(SparkContext 코드에는 다양한 rdd 생성 방식을 지원한다. 그 중 공부하는 내용을 살펴본다)
전통적인 spark의 rdd 생성 방식은 parallelize 메소드를 사용하는 것이었다.
scala> val rdd1 = sc.parallelize(List(1,2,3))
rdd1: org.apache.spark.rdd.RDD[Int] = ParallelCollectionRDD[0] at parallelize at <console>:24
spark2에서 rdd 생성할 수 있는 makeRDD라는 메소드가 추가되었다.
scala> val rdd2 = sc.makeRDD(List(1,2,3))
rdd2: org.apache.spark.rdd.RDD[Int] = ParallelCollectionRDD[1] at makeRDD at <console>:24
게다가 파티셔닝도 되는 메소드이다.
scala> val rdd3 = sc.makeRDD(List((1, List("a", "b", "c")), (2, List("d", "e", "f"))))
rdd3: org.apache.spark.rdd.RDD[Int] = ParallelCollectionRDD[3] at makeRDD at <console>:24
scala> rdd3.preferredLocations(rdd3.partitions(1))
res6: Seq[String] = List(d, e, f)
scala> rdd3.preferredLocations(rdd3.partitions(0))
res7: Seq[String] = List(a, b, c)
api를 살펴보면, 다음과 같다. parallelize 함수를 내부적으로 쓴다.
/** Distribute a local Scala collection to form an RDD.
*
* This method is identical to `parallelize`.

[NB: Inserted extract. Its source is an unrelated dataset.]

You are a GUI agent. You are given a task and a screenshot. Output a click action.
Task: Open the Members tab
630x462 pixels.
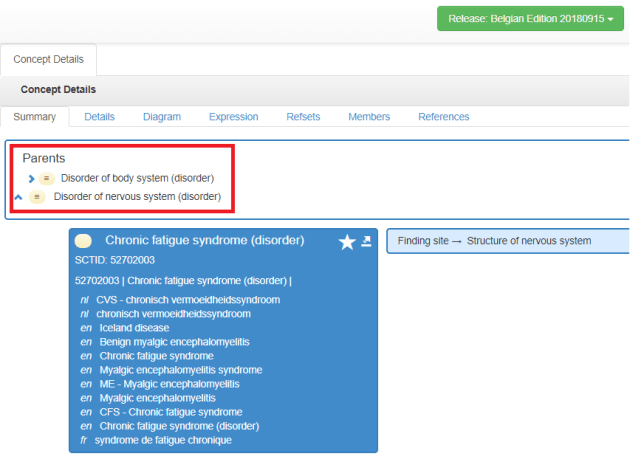[369, 117]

* @param seq Scala collection to distribute
* @param numSlices number of partitions to divide the collection into
* @return RDD representing distributed collection
*/
def makeRDD[T: ClassTag](
seq: Seq[T],
numSlices: Int = defaultParallelism): RDD[T] = withScope {
parallelize(seq, numSlices)
}
/**
* Distribute a local Scala collection to form an RDD, with one or more
* location preferences (hostnames of Spark nodes) for each object.
* Create a new partition for each collection item.
* @param seq list of tuples of data and location preferences (hostnames of Spark nodes)
* @return RDD representing data partitioned according to location preferences
*/
def makeRDD[T: ClassTag](seq: Seq[(T, Seq[String])]): RDD[T] = withScope {
assertNotStopped()
val indexToPrefs = seq.zipWithIndex.map(t => (t._2, t._1._2)).toMap
new ParallelCollectionRDD[T](this, seq.map(_._1), math.max(seq.size, 1), indexToPrefs)
}